Cependant, le dépistage utilisant un algorithme de calcul de risque intégrant
la clarté nucale au dosage de la bhCG
libre et de l’AFP ainsi que l’âge maternel permet de conserver cette
excellente sensibilité tout en diminuant significativement le taux de faux
positifs. L’enjeu du dépistage est
donc maintenant d’introduire en routine ce nouvel algorithme.

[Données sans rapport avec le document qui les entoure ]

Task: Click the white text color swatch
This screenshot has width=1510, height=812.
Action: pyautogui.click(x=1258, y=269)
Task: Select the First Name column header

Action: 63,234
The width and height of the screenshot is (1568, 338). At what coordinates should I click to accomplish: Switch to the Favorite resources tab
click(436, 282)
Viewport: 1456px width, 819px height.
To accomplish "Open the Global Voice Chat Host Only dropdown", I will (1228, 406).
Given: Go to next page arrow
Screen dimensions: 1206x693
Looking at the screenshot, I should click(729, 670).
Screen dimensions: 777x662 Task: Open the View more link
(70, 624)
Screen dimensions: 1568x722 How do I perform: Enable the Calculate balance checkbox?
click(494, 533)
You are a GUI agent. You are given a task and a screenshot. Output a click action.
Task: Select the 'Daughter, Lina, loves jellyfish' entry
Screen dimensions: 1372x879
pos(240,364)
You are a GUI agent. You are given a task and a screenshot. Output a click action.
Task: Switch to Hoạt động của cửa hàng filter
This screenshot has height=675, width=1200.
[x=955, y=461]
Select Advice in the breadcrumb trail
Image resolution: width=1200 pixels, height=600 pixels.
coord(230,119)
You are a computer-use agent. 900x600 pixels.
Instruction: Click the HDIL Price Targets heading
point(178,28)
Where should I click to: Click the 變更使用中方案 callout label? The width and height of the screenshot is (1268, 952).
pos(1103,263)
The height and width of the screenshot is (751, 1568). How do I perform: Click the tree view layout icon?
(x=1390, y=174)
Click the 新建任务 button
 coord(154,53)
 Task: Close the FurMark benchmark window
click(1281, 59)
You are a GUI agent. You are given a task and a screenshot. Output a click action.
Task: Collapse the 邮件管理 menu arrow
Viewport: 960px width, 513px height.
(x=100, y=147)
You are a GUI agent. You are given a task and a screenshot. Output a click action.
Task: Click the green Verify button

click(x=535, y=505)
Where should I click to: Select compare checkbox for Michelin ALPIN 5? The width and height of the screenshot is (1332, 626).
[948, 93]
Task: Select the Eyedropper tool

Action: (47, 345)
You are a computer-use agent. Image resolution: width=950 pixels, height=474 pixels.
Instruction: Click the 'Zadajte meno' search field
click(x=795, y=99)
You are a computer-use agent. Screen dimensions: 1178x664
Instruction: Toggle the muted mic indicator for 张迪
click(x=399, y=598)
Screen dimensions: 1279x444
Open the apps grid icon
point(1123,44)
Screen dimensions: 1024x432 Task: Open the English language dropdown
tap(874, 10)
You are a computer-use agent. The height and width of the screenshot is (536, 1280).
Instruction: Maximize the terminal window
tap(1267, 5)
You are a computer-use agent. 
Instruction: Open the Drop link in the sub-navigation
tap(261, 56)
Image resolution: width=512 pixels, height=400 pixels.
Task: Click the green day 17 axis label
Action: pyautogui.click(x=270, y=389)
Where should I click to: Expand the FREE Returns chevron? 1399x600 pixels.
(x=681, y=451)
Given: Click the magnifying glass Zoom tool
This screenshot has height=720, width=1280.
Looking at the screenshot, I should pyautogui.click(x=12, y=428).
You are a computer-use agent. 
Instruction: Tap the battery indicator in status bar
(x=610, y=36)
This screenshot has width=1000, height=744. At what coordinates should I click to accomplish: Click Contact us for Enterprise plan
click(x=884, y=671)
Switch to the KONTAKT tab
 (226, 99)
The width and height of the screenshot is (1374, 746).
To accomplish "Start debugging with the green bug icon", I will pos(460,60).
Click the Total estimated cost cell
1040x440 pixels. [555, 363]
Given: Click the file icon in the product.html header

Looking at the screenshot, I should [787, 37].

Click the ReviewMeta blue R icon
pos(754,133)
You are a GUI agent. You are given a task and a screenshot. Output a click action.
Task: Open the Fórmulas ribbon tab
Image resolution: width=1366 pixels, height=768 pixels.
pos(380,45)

A défaut, il
faut soit accepter un taux excessif de caryotypes, soit ne réaliser qu’un
seul des deux tests accepter un taux excessif de caryotypes, soit ne réaliser
qu’un seul des 2 dépistages puisqu’ils semblent avoir les mêmes
performances.
Toutefois, l’échographie présente l’avantage de ne pas entraîner de surcoût économique puisque le dépistage de la trisomie 21 s’intègre dans un examen déjà indispensable pour confirmer le terme et présente l’avantage de permettre le diagnostic précis de grossesse multiple ainsi que la recherche d’autres malformations de prévalence au moins égale à celle de la trisomie 21.